Description of problem: If postgresql is restarted while tomcat is up and running, the connection to the database is never recovered. Attached files: catalina.out and rhn_taskomatic_daemon.log Version-Release number of selected component (if applicable): 1.5 How reproducible: always Steps to Reproduce: 1. go to https://myserver/rhn and log on 2. service postgresql restart 3. refresh the page --> Error 500 Actual results: error 500 Expected results: Spacewalk should recover automatically the connection to the DB. Additional info: it SEEMS that osa-dispatcher reconnects correctly (not sure by reading the logs)
Created attachment 533483 [details] TaskOMatic log
Created attachment 533484 [details] Tomcat log
Additional tests: In file /etc/rhn/default/rhn_hibernate.conf, the following parameter is set: # test period value in seconds hibernate.c3p0.idle_test_period=300 I just made a test: 5 minutes (300 seconds) after postgresql restart, the webui is functional again. But TaskOMatic is still failing with the same error and needs a restart. It seems thant TaskOmatic never flushes its connection. Does it uses c3p0 connection pool? From my point of view, idle_test_period value should be decreased. 5 minutes is quite a long period.

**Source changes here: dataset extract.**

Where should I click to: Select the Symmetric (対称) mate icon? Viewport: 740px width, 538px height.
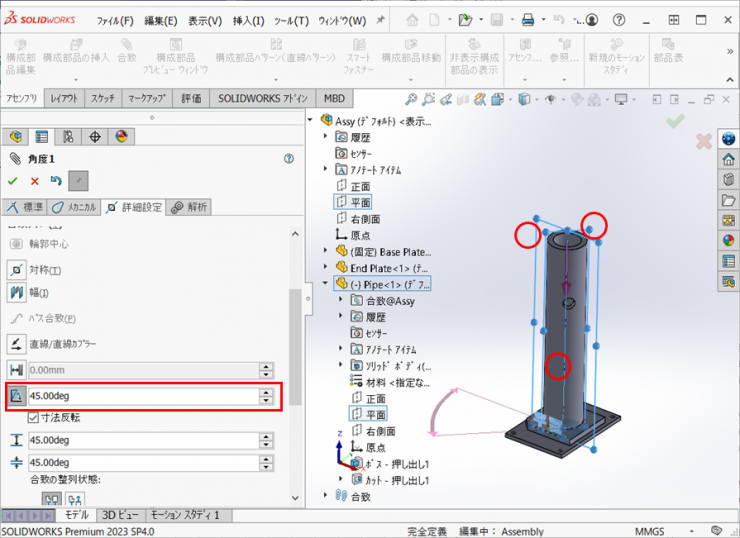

This issue should be fixed by commit 2d41929a4ae4fc62f6b4c46a77d8b00f6972269a 753728 - test database connection prior running query
Should parameter testConnectionOnCheckout really be set? Hibernate don't recommend to use this. Must be set in c3p0.properties, C3P0 default: false Don't use it, this feature is very expensive. If set to true, an operation will be performed at every connection checkout to verify that the connection is valid. A better choice is to verify connections periodically using c3p0.idleConnectionTestPeriod.
It's 5ms per request which is not that expensive. Periodic connection test either won't eliminate ISE (in case of long timeout) or will overload server (short timeout).
Spacewalk 1.6 has been released.